→ DIRECTIONS FOR THIS TASK: Copy out word for word the part of the material that opens with the line containing "You are a computer-use agent. The image" and closes with the line containing "Action: tap(113, 195)", including both of those lines.

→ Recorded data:
- - -
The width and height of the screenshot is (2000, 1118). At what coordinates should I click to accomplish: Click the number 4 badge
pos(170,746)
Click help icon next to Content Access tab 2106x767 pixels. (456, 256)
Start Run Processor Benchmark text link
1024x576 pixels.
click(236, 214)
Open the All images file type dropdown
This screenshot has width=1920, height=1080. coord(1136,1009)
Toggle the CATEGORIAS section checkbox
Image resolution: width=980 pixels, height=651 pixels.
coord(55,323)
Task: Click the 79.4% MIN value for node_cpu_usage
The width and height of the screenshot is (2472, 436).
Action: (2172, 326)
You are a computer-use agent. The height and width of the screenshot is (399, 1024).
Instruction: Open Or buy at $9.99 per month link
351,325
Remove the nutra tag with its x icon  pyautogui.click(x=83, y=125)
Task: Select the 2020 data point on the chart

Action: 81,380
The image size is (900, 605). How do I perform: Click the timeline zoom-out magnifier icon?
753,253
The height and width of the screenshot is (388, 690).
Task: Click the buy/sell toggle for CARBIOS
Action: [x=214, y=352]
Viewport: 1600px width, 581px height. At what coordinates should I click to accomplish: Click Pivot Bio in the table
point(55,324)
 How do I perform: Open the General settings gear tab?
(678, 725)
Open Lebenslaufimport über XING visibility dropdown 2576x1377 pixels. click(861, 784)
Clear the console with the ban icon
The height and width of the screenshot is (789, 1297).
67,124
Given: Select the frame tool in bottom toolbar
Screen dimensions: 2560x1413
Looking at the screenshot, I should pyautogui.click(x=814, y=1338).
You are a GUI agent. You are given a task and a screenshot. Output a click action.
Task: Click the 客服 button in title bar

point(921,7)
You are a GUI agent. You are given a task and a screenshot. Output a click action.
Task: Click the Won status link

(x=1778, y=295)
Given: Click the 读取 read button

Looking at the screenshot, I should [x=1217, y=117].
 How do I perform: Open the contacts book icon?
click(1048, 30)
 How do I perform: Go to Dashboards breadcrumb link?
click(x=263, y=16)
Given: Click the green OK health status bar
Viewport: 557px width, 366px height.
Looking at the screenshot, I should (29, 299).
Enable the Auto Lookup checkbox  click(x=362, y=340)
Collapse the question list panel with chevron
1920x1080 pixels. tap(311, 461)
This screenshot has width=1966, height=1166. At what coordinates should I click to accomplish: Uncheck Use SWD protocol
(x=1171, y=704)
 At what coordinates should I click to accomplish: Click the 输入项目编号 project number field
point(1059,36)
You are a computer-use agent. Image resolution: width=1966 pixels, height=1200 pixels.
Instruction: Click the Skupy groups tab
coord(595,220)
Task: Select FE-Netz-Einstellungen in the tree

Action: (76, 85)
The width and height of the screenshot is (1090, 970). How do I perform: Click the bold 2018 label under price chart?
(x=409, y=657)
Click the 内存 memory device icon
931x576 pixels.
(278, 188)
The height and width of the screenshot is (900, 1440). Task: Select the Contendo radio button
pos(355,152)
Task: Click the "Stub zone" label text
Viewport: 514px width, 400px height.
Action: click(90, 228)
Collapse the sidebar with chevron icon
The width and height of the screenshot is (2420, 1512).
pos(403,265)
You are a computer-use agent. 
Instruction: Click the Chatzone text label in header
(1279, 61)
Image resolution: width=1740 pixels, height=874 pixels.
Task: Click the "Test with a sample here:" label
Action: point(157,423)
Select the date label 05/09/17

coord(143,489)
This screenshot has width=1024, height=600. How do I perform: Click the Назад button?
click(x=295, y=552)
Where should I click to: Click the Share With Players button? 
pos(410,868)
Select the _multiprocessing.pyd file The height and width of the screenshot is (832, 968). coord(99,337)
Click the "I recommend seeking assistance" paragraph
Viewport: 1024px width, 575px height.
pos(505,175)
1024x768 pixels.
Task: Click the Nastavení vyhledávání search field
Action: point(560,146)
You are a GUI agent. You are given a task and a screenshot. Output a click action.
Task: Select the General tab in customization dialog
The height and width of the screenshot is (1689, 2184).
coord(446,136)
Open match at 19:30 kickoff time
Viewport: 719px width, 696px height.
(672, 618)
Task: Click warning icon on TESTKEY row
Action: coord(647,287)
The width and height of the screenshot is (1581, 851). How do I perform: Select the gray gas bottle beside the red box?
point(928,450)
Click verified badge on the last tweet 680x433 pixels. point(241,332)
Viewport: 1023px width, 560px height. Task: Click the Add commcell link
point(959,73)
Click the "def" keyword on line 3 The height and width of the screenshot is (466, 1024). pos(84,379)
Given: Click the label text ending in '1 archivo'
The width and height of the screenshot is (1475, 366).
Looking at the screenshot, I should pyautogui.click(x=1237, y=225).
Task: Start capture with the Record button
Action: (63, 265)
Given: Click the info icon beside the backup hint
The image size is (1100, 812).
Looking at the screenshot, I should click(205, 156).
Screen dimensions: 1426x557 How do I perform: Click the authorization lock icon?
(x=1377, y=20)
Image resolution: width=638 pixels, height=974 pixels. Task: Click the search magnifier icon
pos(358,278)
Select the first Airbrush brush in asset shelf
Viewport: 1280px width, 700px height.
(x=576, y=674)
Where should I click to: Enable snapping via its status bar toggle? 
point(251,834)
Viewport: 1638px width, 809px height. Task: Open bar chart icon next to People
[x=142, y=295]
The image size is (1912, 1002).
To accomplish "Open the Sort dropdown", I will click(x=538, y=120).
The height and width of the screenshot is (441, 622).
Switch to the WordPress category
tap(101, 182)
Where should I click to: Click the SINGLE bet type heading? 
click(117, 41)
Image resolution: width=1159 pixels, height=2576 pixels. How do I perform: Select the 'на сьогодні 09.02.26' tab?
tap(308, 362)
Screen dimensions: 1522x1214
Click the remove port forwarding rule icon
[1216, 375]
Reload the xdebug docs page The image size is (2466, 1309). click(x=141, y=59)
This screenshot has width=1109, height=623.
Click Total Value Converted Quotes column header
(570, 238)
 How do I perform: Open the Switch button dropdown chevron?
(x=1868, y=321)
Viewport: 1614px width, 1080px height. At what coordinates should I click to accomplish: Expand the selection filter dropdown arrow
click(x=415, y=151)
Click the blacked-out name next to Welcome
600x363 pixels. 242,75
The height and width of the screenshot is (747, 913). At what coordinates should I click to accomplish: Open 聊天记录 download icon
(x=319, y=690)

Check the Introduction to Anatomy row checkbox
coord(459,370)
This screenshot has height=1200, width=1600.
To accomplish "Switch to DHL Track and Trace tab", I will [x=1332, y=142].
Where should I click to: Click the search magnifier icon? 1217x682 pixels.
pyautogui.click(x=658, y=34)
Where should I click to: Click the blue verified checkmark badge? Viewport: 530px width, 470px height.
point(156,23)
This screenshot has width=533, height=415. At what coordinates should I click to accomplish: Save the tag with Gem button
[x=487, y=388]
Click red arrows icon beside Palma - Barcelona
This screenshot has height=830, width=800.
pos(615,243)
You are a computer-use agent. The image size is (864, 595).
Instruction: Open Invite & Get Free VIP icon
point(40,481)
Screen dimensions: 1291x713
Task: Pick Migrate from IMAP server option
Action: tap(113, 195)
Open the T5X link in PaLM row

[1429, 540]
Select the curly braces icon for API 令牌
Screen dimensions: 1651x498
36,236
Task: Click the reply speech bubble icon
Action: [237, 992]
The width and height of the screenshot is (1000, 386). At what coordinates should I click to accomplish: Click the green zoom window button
- - -
→ SOLVED PROBLEM:
You are a computer-use agent. The image size is (864, 595).
Instruction: Open Invite & Get Free VIP icon
point(40,481)
Screen dimensions: 1291x713
Task: Pick Migrate from IMAP server option
Action: tap(113, 195)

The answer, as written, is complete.